Statics and Dynamics of Triple Phase Contact Line Under Electric Field
Our research work on the hybrid model for electrokinetic and stress-induced flow mechanisms in porous anodic oxide formation has been accepted in JECS
Statics and Dynamics of Triple Phase Contact Line Under Electric Field
Miniaturization is a necessity in today's world. Size reduction through the advent of microfluidics has facilitated the integration and intensification of multiple processes over a single microfluidic chip. In droplet-based microfluidics, incorporation of external electric field provides control over the mixing, transport and manipulation of droplets. Dynamics of sessile droplets is primarily governed by the dynamics of the triple phase contact line (TPCL). We investigate the statics and dynamics of TPCL under electric field using a three-pronged approach including calculus of variation (CV), thin film modelling and molecular dynamics simulations. The work has implications in internal mixing at low Reynolds number, electrovariable optics, droplet actuation, and bioassays.
The method of calculus of variations is integral in the study of statics of TPCL at a continuum level. The classical Young-Dupre equation as well as the Young Lippmann equation for electrowetting can be derived using CV by constrained energy minimization. The utility of such a method to arrive at the statics of TPCL of different liquids and substrates differentiable on the basis of electrochemical and physical properties will be attempted. Non-linear dynamics of TPCL under electric field can be captured using WRIBL (Weighted Residual Integral Boundary Layer) theory. The role of bulk charges in a vast class of fluids such as electrolytes also remains largely unexplored. Electrowetting of nano-scale droplets, wherein the continuum description fails, requires understanding that can only be derived from molecular simulations. The role of electric field on contact angle saturation, contact line friction and contact line tension are key areas that warrant investigation.
Relevant Publications:
Pillai, D. S., Sahu, K. C., & Narayanan, R. (2021). Electrowetting of a leaky dielectric droplet under a time-periodic electric field. Physical Review Fluids, 6(7), 073701.
Kainikkara, M. A., Pillai, D. S., & Sahu, K. C. (2021). Equivalence of sessile droplet dynamics under periodic and steady electric fields. npj Microgravity, 7(1), 47.
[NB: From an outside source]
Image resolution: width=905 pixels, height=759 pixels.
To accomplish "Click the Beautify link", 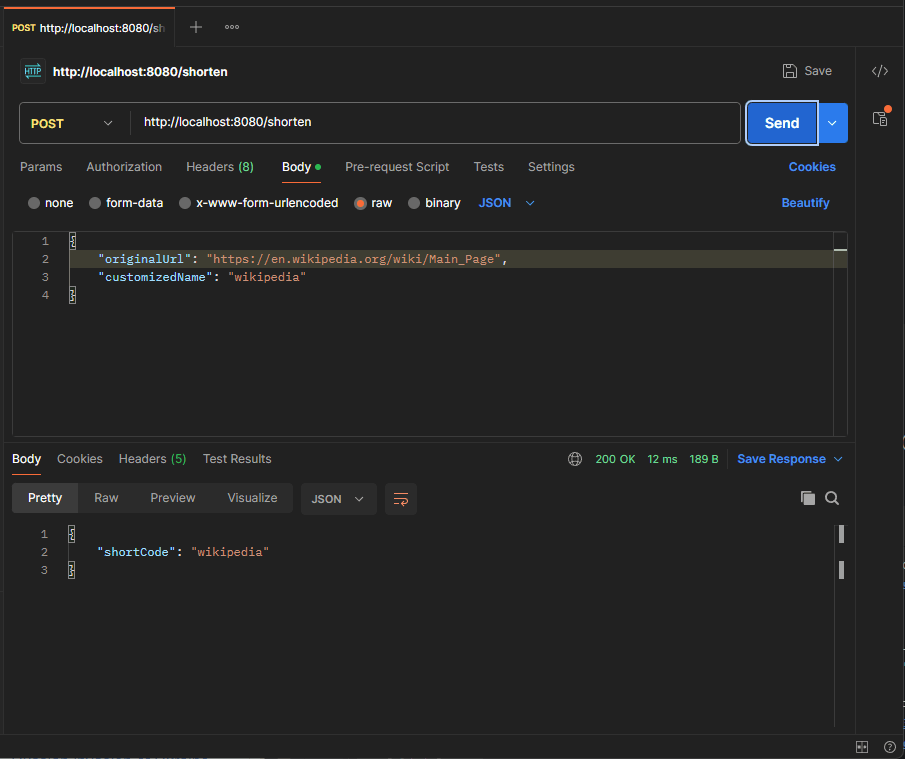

Goel, Shreyank, Pillai, D. S. (2023). An electrokinetic thin-film model for electrowetting: role of bulk charges. Langmuir
Goel, Shreyank, Pillai, D. S., (2023). A reduced-order model for surfactant-laden electrified sessile droplets. Langmuir
Self-Organized Pattern Formation in Porous Anodic Oxide (PAOs) Films
Surface oxide films are formed on metals such as aluminum, titanium, and tantalum, during oxidation in electrochemical cells, a process known as anodization. Anodic oxide films may form two different morphologies, viz., nonporous barrier-type oxide films and porous-type oxide films, depending mainly on the nature of the anodizing electrolyte. Under the right conditions, films can be obtained with highly regular arrangements of pores with submicron diameters. Numerous devices for example energy, optical, catalytic, and biological applications have been constructed from these porous anodic oxide (PAO) films, taking advantage of their high specific surface area and the ability to tune the porous layer geometry by adjusting the anodizing voltage and solution composition. Many desirable engineering properties such as excellent hardness, corrosion, and abrasion resistance can be obtained by anodizing metals in acid electrolytes.
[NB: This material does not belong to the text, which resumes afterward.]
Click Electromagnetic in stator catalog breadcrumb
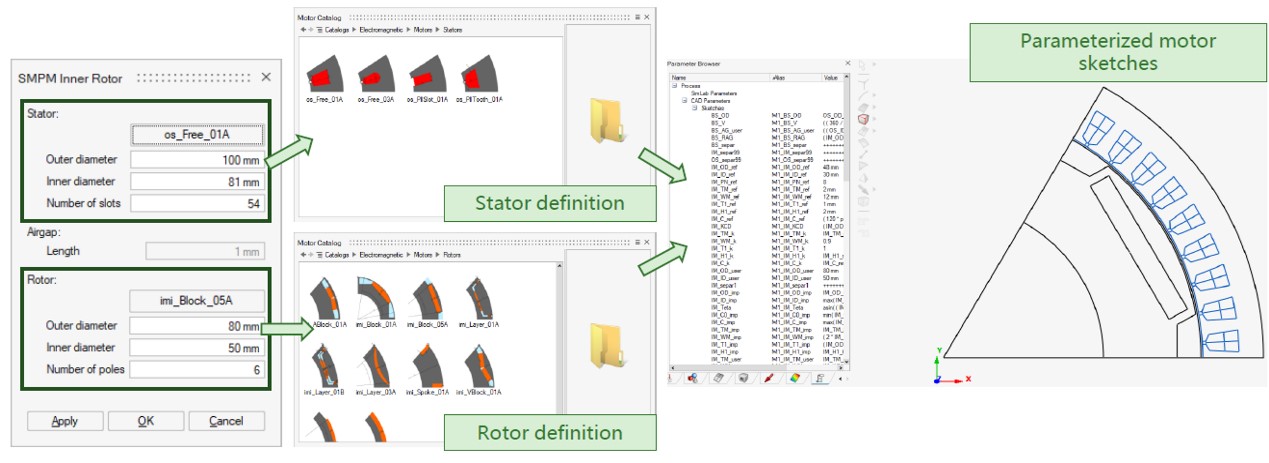tap(382, 31)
Our research focuses on the fundamental interfacial reactions, ion migration process, and the electrochemical factors that determine the geometric and chemical structures of PAOs. Our research involves theoretical modeling studies to investigate various mechanisms that play a significant role in the formation of porous anodic oxide. These mechanisms include field-assisted oxide dissolution, flow mechanism, and stress generation mechanism. However, our extensive modeling studies provide valuable insights into these processes. Furthermore, we explore the use of linear and weakly nonlinear stability analyses to identify specific regimes of self-ordering.
Dripping to Jetting Dynamics of Surfactant-laden Jets
A smooth stream of water breaking into droplets as it exits from a faucet is a common experience. Numerous research on the dynamics of jetting to dripping transition have shown that global linear stability analysis is an efficient method to theoretically obtain the critical flow rate at which the transition takes place. The critical flow rate depends on the liquid density, kinematic viscosity, interfacial tension, radius of the injector and the acceleration due to gravity.
The absolute or convective character of the instabilities can be determined by examining the branch-point singularities of the dispersion relation for complex frequencies and wavenumbers. The character of the instability can be determined theoretically using the Briggs-Bers criterion. A flow is absolutely unstable when the branch-point singularities lie in the upper half of complex-frequency plane, while the flow is convectively unstable when the branch-point singularities lie in the lower half of complex-frequency plane.
Our current study focusses on employing global linear stability analysis to determine the critical flow rate at which the jetting to dripping transition takes place for a surfactant-laden jet, the frequency of the self-sustained oscillations experienced by the jet at the critical condition, as well as the periodicity of droplet formation from the time return map.